-------- Given information

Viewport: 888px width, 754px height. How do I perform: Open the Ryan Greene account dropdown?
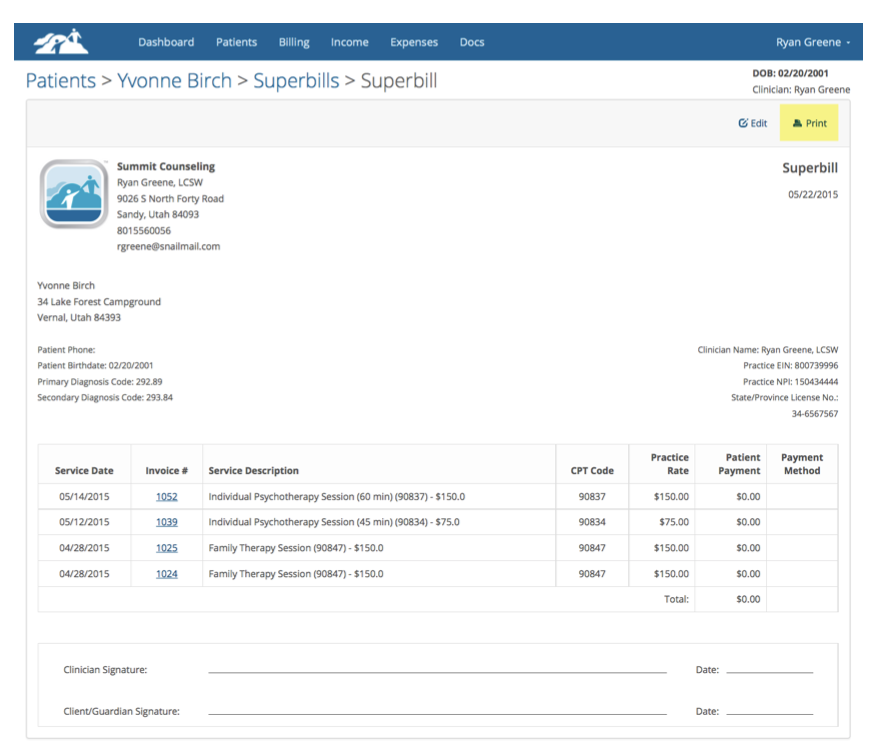(812, 42)
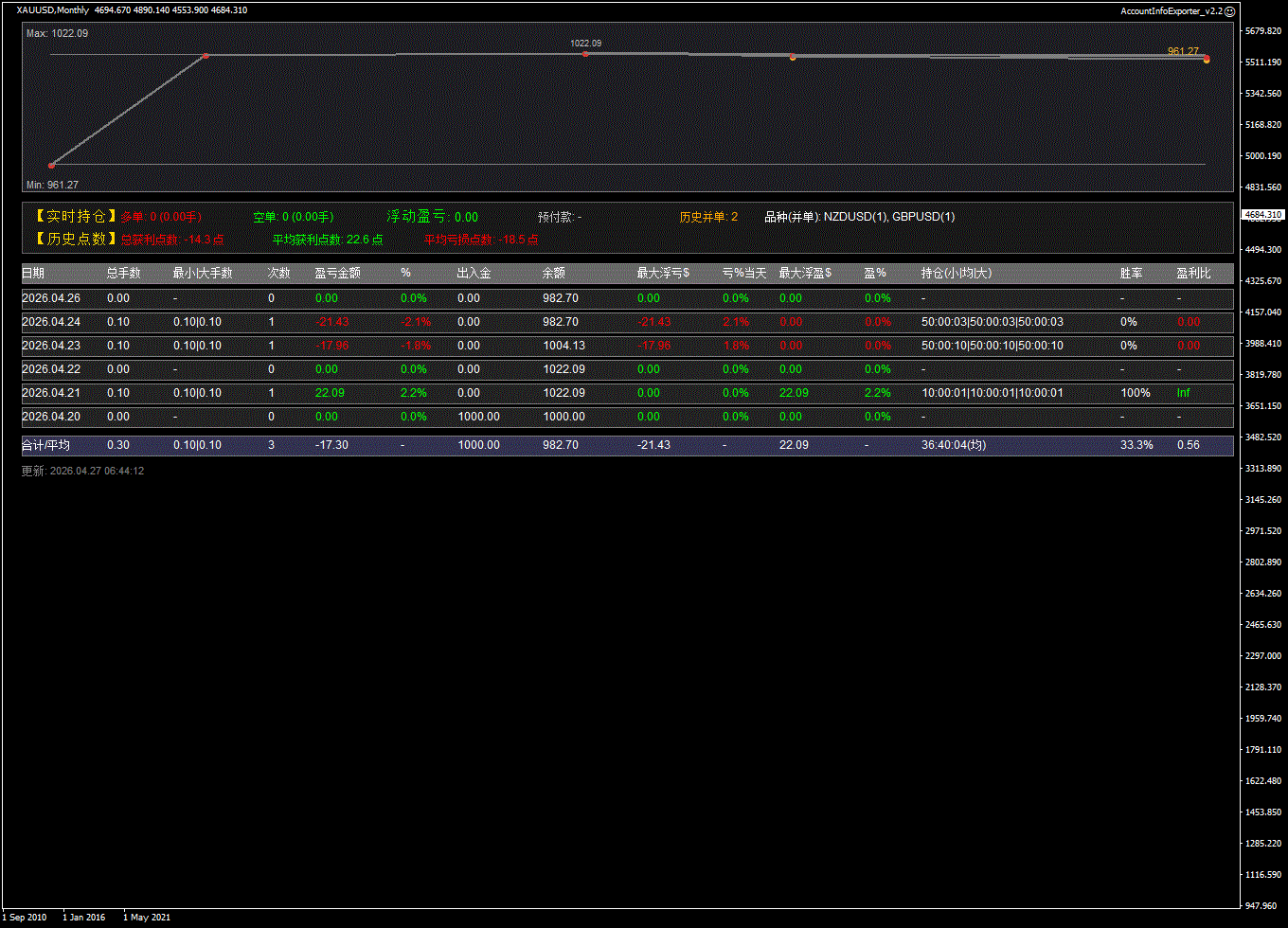Click the lowest starting point of equity curve
Viewport: 1288px width, 928px height.
pyautogui.click(x=52, y=165)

----------------

• [Directions for this task]
Write out each entry exactly; any pictures stay out of the copy.

• [Answer to this task]
Viewport: 888px width, 754px height. How do I perform: Open the Ryan Greene account dropdown?
(812, 42)
Click the lowest starting point of equity curve
Viewport: 1288px width, 928px height.
pyautogui.click(x=52, y=165)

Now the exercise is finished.